Recently, union workers protest whenever Zell steps up to a speakers podium in New York City. Demonstrations began after negotiations broke down last year between unions and Zell’s Equity Residential Properties Trust to build 111 luxury apartments at 500 West 23rd Street.
“We are not going away,” said Bill Hohlfeld, labor management coordinator for the Metallic Lathers Union, Local 46, which organized the protests and is carefully tracking Zell’s schedule. When Zell spoke at the Harmonie Club in Midtown Manhattan on an icy winter morning December 14, two dozens construction workers lined the sidewalks, blowing traffic whistles and chanting slogans. When Zell spoke at the New York Public Library November 4 as part of the Bloomberg Real Estate Briefing, 100 workers turned up in the rain.
At the Taj Pierre, protesters wore the jackets and hardhats of several construction unions, including Bricklayers and Allied Craft workers, the Laborers International Union of North America, and the Iron workers, including Local 46. Union members handed out leaflets describing Zell’s “shocking record of irresponsible practices,” including “Hazardous Buildings and Tenant Abuse at Equity Residential.”
Zell had come to town to sit on a panel at New York University’s 16th annual REIT Symposium.

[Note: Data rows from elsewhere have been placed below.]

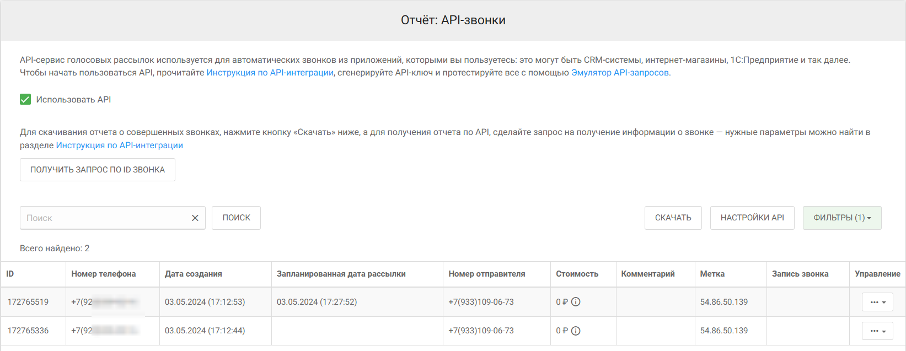
Task: Sort by the «ID» column header
Action: point(10,274)
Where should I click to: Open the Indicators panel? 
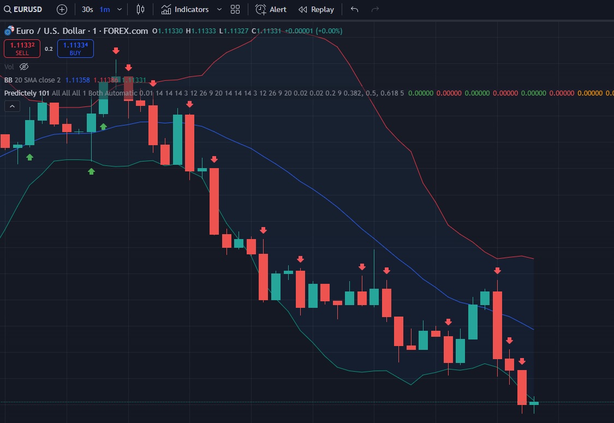[x=186, y=9]
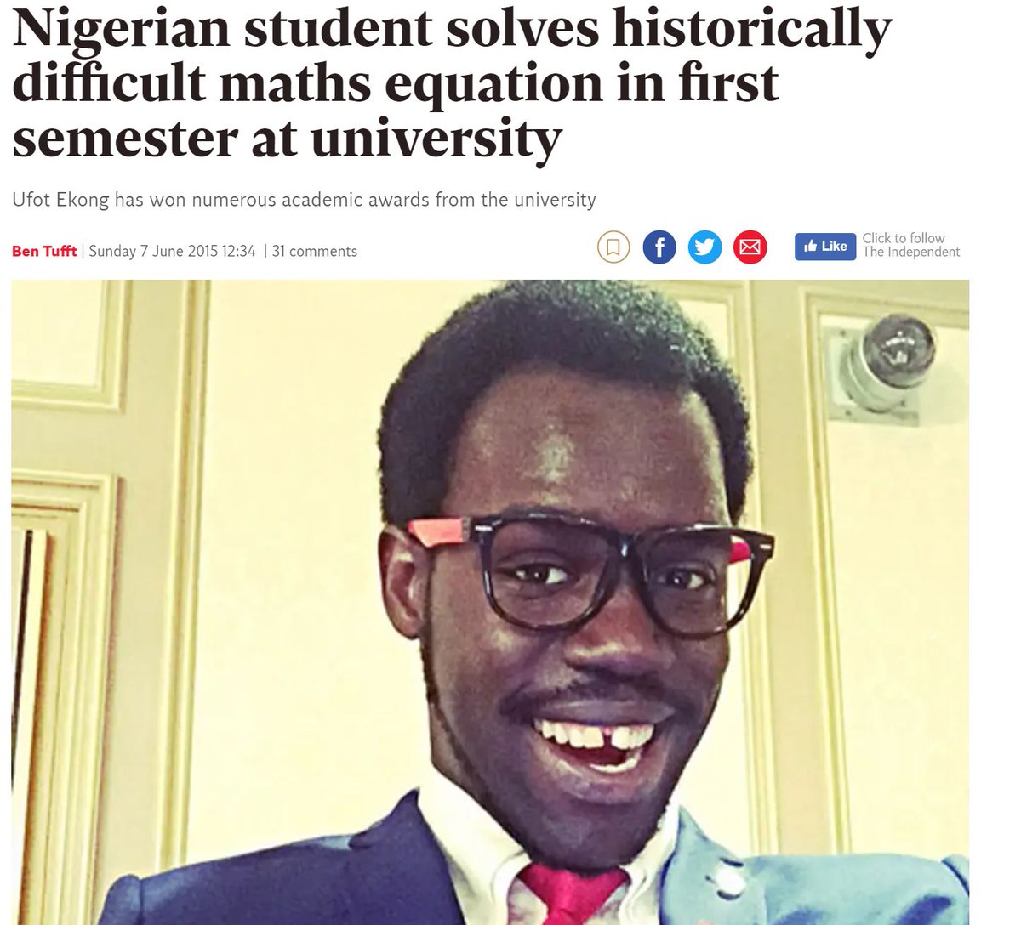Click 'Click to follow The Independent' text
Image resolution: width=1021 pixels, height=925 pixels.
tap(911, 245)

Traded on the New York Stock Exchange, real estate investment trusts like Equity Residential include many of the largest developers in the country and have become increasingly important players in New York City, buying hundreds of existing buildings and development sites. For example, 500 West 23rd Street was a stalled development begun by local developer Shaya Boymelgreen until Equity bought the site.
Zell’s development companies have used union labor in the past. For 500 West 23rd Street, unions offered a 20 percent savings on usual union labor costs, including wages, benefits, and other work rules. But Equity Residential backed away from the deal. Non union contractors are now finishing the apartment tower, which topped off in January. Zell’s company has several other construction projects planned for the City.
Local 46 has pledged to keep up pressure on the developer. Labor activists have also started a website equityresidentialwatch.info to document Equity Residentials “record of poor conduct, tenant abuses and building safety issues.” The website is full of headlines like: “Chicago Better Business Bureau Gives an F Rating to Equity Residential,” and “Tenant Survey Results… Inadequate Security.”